- [PROBLEM DESCRIPTION]: Please work out how many lines in the data below contain "estero", and reply with that number alone.

- [DATA UNDER STUDY]:
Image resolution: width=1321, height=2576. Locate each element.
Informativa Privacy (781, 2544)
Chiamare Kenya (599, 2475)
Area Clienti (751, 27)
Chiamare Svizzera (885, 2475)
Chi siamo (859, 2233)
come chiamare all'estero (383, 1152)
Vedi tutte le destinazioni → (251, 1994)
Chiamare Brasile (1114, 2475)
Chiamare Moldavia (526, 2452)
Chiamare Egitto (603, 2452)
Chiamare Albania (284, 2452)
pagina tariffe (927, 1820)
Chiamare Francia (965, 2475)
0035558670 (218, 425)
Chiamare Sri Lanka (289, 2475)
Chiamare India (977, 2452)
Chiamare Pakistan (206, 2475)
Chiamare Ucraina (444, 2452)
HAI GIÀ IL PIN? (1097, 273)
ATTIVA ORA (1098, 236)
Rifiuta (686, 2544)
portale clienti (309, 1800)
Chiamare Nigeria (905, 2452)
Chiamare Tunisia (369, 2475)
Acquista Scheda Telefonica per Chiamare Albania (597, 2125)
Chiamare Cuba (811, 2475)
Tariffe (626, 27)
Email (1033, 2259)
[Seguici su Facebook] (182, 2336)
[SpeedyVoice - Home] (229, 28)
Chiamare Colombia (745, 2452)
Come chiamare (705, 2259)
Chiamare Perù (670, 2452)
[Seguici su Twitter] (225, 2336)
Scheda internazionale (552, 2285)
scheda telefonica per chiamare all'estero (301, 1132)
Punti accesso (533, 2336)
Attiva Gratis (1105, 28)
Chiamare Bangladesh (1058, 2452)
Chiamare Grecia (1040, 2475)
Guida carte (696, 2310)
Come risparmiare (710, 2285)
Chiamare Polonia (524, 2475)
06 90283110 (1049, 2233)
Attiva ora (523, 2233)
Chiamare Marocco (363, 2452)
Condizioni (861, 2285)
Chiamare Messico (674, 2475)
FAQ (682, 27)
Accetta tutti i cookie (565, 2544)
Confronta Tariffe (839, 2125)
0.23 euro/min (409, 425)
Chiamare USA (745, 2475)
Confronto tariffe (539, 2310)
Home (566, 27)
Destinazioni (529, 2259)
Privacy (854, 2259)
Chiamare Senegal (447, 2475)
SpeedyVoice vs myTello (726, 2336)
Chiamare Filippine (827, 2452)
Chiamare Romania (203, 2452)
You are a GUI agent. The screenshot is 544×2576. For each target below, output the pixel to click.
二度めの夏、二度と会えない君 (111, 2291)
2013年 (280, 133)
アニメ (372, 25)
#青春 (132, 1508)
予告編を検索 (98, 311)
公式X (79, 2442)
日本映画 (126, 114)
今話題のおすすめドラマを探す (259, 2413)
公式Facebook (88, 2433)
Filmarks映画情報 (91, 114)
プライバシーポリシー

- [WRITTEN SOLUTION]: 2